Stored data:
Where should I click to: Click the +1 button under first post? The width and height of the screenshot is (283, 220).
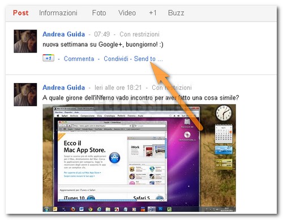tap(49, 58)
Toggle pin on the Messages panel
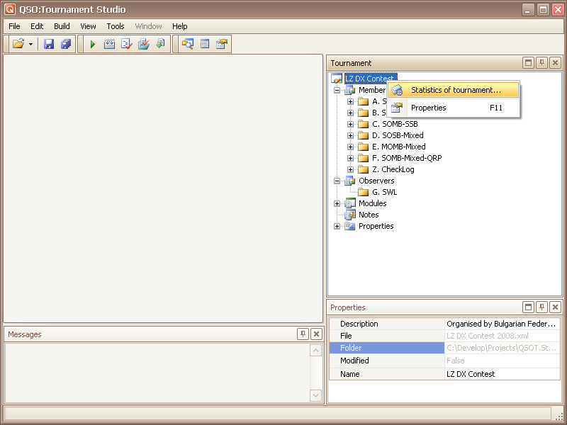 pyautogui.click(x=303, y=334)
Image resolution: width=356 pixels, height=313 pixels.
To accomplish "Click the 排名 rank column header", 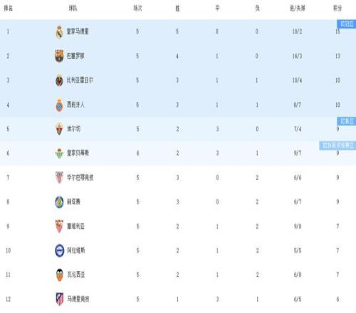I will 9,9.
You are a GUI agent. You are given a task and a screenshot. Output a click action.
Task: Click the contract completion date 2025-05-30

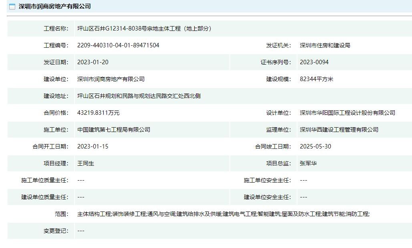click(x=316, y=146)
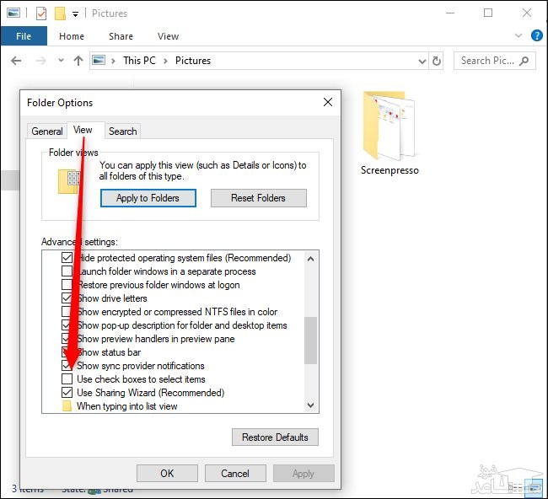Toggle Use Sharing Wizard (Recommended) checkbox

[67, 393]
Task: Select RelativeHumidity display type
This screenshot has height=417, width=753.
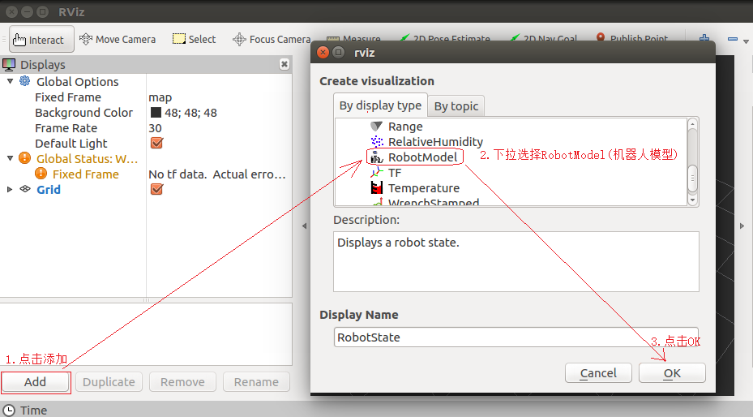Action: tap(434, 142)
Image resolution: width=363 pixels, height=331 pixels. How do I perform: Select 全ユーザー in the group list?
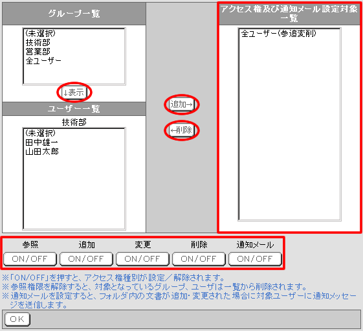pos(74,61)
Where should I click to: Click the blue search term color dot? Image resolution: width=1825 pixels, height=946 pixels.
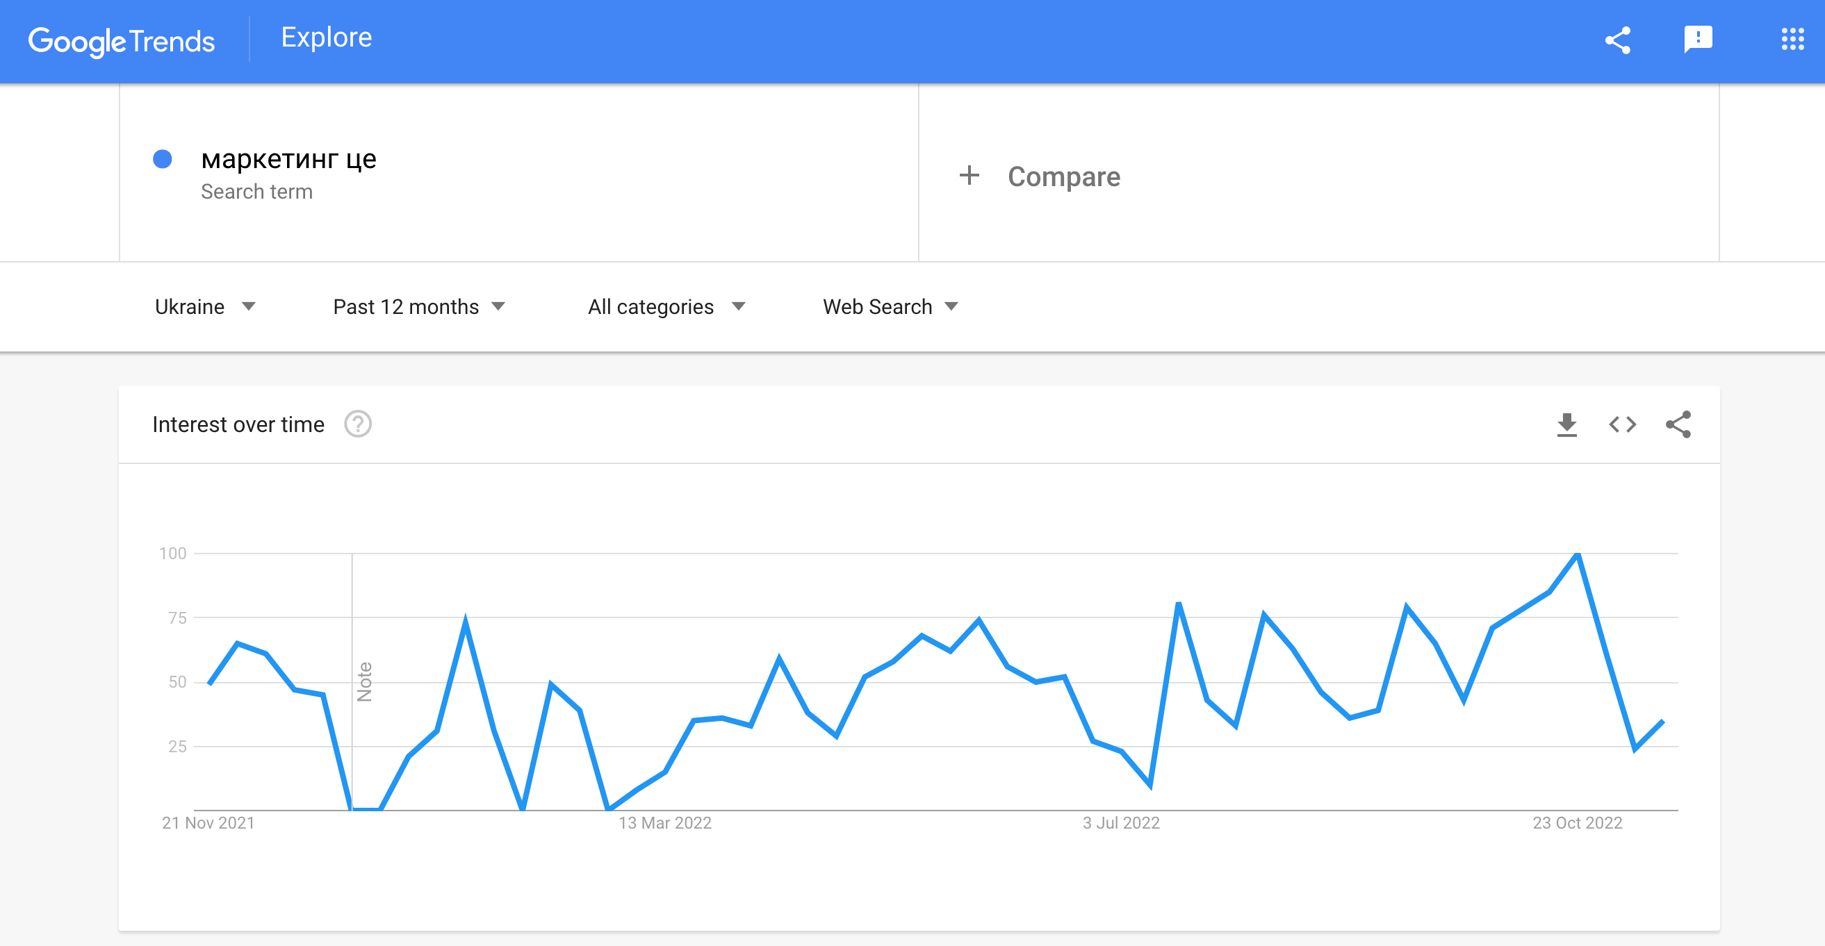162,159
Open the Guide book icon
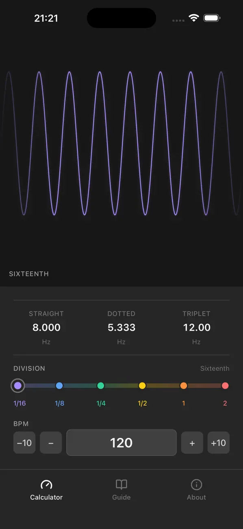Image resolution: width=243 pixels, height=529 pixels. (121, 485)
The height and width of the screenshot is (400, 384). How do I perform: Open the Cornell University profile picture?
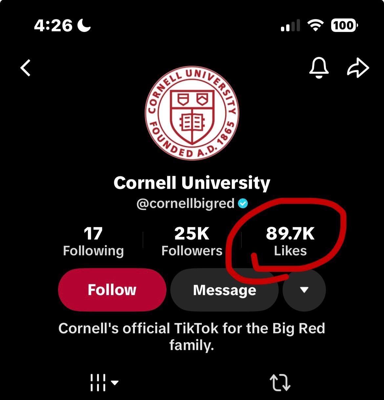click(x=192, y=113)
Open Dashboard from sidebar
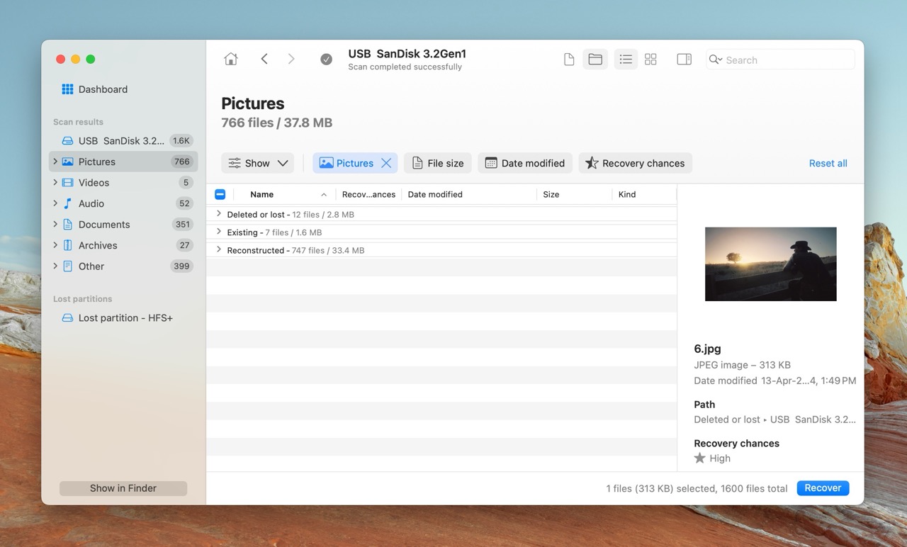Viewport: 907px width, 547px height. coord(103,89)
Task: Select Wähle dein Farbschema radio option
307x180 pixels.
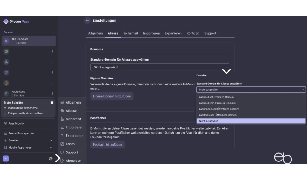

Work item
Only the lines from the one containing "This screenshot has height=417, width=753." through the last line of the data above, both included, belong in the reply, each restated exactly and without pictures.

Task solution
This screenshot has height=417, width=753.
Action: tap(434, 142)
Image resolution: width=363 pixels, height=331 pixels. How do I perform: Select 全ユーザー in the group list?
pos(74,61)
Where should I click to: Click the blue search term color dot? Image resolution: width=1825 pixels, height=946 pixels.
162,159
Open the Guide book icon
Image resolution: width=243 pixels, height=529 pixels. (121, 485)
The height and width of the screenshot is (400, 384). How do I perform: Open the Cornell University profile picture?
click(x=192, y=113)
Open Dashboard from sidebar
Viewport: 907px width, 547px height. coord(103,89)
Task: Select Wähle dein Farbschema radio option
307x180 pixels.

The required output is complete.